Partridge now also works as Senior Vice Dean at the new Lee Kong Chian School of Medicine in Singapore, the joint medical school between Imperial and Nanyang Technological University, due to take its first cohort of students in August 2013. The School has a major interest in technology-enhanced learning: all students will be issued with iPads pre-loaded with learning resources for each half-day of teaching, along with software that will enable them to evaluate each session as soon as it has finished, and to record any work-based assessments. Students will also have access to an e-portfolio similar to the one already used by Imperial students.

With each student visiting the communications hub up to 10 times a day, there is little doubt that the iPads and paperless approach are proving a big hit with learners at the Business School.
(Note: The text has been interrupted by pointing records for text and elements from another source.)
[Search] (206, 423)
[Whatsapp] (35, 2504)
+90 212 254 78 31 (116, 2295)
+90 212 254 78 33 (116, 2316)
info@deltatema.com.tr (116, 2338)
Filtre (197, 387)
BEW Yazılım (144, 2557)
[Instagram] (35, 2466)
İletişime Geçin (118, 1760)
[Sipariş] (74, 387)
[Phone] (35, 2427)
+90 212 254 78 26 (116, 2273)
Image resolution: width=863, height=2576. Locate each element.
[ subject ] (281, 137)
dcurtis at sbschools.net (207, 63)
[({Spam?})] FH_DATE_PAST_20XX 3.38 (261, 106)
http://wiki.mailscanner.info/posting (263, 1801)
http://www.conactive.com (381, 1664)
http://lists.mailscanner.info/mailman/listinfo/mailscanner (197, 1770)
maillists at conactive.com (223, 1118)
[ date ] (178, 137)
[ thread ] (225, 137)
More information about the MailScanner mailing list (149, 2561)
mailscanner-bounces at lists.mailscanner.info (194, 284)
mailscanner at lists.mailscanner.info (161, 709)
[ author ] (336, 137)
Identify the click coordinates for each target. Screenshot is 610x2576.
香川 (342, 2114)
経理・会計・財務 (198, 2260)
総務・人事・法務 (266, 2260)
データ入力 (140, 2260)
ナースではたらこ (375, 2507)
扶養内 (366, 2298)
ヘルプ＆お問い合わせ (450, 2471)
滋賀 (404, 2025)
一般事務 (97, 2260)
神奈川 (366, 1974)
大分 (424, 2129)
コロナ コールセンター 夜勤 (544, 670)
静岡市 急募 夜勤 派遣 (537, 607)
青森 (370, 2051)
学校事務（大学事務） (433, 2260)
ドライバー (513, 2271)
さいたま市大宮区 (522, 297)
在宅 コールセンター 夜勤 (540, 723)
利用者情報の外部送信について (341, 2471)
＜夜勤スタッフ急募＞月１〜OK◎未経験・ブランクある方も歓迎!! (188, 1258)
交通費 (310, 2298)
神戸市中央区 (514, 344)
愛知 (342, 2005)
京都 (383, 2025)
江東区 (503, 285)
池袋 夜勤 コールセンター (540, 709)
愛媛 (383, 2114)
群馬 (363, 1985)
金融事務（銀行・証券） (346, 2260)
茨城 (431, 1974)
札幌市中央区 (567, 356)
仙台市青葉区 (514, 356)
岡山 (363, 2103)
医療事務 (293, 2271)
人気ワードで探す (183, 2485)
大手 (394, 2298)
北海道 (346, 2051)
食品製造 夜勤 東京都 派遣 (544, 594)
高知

Love, who recently received a President & Rector’s Award for Excellence, awarded annually to staff who have made outstanding contributions in teaching, pastoral care, research supervision and supporting the student experience, says other departments are considering a similar approach.

Initially piloted last year with 70 students, the new approach to teaching and learning has now been rolled out to 750 students in the 2012 intake to the Business School’s postgraduate programmes. Love says: “This time last year, we were pretty much the first UK business school to issue iPads to our students. Now I think we have the largest and most ambitious such project in the country – it’s pretty revolutionary.”